Tell me, what else should I have done? Doesn't everything die at last, and too soon? Tell me, what is it you plan to do with your one wild and precious life?
So now you know I've come to "The Journey," because these seem to be the poems people want to hear.
The Journey
One day you finally knew what you had to do and began, though the voices around you kept shouting their bad advice. Though the whole house began to tremble and you felt the old tug at your ankles—mend my life, each voice cried.
But you didn't stop. You knew what you had to do.
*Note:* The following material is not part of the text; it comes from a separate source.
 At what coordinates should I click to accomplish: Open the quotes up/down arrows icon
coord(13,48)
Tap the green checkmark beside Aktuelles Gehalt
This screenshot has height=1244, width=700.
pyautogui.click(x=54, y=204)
Though the wind pried with its stiff fingers at the very foundations, though their melancholy was terrible, it was already late enough, and a wild night, and the road full of fallen branches and stones.
But little by little, as you left their voices behind, the stars began to burn through the sheets of clouds, and there was a new voice which you slowly recognized as your own, that kept you company as you strode deeper and deeper into the world, determined to do the only thing you could do, determined to save the only life you could save.
Tecumseh
This is a poem I just like to read.
Tecumseh was the chief of the Shawnee who tried to gather the tribes sufficiently to keep his land, their land.
I went down not long ago to the Mad River, under the willows. I knelt and drank from that crumpled flow. Call it what madness you will—there's a sickness worse than the risk of death, and that's forgetting what we should never forget.
Tecumseh lived here. The wounds of the past are ignored but hang on like the litter that snags among the yellow branches—newspapers and plastic bags—after the rains. Where are the Shawnee now? Do you know? Or would you have to write to Washington? And even then, whatever they said, would you believe it?
Sometimes I would like to paint my body red and go out into the glittering snow to die. His name meant Shooting Star. From Mad River country north to the border, he gathered the tribes and armed them one more time. He vowed to keep Ohio, and it took him over twenty years to fail.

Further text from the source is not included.